Parallel to the travails of Vita’s filmmaking is her unplanned pregnancy, the consequence of unprotected sex with a crew member. If the artistic process can be like giving birth, My First Film both both indulges and critiques the analogy before it is largely overwhelmed by it. Vita’s ambitions don’t include having children, at least not with at this moment or with this particular well-intentioned but dim lover. Vita weaves the pregnancy into the storyline of Always, All Ways, Anne Marie as Dina’s character wears an ungainly, unconvincing pregnancy pillow in the film’s final scenes and contemplates, as Vita does herself, an abortion.
That Anger’s “first film” (and not My First Film) was ultimately finished, but never released, runs parallel to Vita’s pregnancy and abortion, and My First Film leans even more fully into the analogy in its final moments when it employs one more level of meta-textuality in celebration of its completion. Anger had submitted Always, All Ways, Anne Marie to no fewer than 50 film festivals, earning rejections from each and every one, and the film is still listed today on IMDb as “abandoned.” (When Criterion someday releases its special edition of My First Film—it’s exactly the kind of contemporary content that company adores for its edgy, highly idiosyncratic metatextuality and self-reflexivity—maybe they’ll include Always, All Ways, Anne Marie, if it still exists, as a bonus feature.)

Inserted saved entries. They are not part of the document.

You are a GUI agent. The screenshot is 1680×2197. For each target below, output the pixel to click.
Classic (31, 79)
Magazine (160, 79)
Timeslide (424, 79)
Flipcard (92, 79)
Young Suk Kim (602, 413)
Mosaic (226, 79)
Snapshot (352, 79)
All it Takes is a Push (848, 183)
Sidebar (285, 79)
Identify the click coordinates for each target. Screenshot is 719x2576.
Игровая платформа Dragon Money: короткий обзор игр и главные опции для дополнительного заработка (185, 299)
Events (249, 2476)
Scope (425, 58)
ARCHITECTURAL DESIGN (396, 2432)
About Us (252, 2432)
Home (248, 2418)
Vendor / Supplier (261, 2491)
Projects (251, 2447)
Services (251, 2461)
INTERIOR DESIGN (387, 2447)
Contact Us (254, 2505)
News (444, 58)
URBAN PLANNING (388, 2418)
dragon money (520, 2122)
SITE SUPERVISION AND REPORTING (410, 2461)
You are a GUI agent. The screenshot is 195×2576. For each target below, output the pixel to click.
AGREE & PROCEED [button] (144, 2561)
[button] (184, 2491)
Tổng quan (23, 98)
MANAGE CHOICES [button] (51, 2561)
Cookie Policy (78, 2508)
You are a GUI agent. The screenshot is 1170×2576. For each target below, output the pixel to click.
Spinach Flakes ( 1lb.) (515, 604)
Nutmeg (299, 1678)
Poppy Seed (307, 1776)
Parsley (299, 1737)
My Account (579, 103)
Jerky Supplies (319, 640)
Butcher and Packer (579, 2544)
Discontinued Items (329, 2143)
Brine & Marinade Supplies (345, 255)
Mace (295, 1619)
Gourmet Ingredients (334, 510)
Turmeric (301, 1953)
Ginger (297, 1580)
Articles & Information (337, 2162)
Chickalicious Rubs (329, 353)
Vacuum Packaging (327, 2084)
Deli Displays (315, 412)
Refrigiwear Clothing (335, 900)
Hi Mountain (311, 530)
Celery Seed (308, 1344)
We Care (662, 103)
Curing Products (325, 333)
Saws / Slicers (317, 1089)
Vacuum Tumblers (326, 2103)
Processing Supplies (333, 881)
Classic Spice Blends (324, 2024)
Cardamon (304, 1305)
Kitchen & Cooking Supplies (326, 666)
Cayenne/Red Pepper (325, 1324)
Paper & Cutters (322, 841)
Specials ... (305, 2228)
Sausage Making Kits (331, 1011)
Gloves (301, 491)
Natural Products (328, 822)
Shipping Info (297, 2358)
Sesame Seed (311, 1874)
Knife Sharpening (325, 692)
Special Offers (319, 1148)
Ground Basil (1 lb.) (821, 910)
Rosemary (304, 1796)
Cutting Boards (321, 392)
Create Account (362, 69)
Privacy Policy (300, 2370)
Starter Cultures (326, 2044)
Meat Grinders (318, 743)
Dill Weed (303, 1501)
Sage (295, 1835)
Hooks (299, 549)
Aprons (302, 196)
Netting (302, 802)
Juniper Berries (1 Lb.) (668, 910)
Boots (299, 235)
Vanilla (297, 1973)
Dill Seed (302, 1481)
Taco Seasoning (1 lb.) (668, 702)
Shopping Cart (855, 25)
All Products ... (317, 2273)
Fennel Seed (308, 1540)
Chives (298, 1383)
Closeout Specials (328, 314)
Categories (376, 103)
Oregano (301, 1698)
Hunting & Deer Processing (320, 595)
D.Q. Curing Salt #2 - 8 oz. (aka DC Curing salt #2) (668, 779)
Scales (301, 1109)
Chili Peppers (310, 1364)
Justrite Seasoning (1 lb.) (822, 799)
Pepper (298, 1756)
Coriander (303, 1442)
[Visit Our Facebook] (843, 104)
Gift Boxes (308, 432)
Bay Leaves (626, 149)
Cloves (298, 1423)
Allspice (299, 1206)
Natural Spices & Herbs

For more than a few years, Anger channeled her experience making Always, All Ways, Anne Marie into a feature-length multimedia piece of performance art, traveling with projected images, interacting herself with the media on screen and the audience both, using a mix of real-time text, spontaneous Internet searches, a participatory exercises, AirDropped files, and more. That, like My First Film, was an attempt to reclaim ownership of an experience in failure, one made manifest in no small part by the subtle (and sometimes not-so-subtle) misogyny of an industry still deeply rooted in patriarchy.
Like those performances, with My First Film Anger is re-writing her past, deconstructing the relationship between artist and audience, and, especially in the film’s pregnancy/abortion storyline and its metatextual story-around-a-story, reclaiming a failed experience for her own artistic triumph. That’s an ambition one can’t critique. As a (hetero, cis, white, Boomer) male here because of his academic interest in film, I personally found My First Film‘s direct depiction of a rookie female filmmaker’s problematic first on-set experience, anchored by its excellent leads Young and Ross, in and of itself a perfectly fine and wholly self-sufficient narrative, one not in need of any of the elaborate metaphors or metatextual contraptions with which it seems to become, ultimately, raptly enamored. I respect I may be in the minority there, but whether you agree or not, Anger has made a film that, some 15 years later, makes a remarkable success out of a spectacular failure.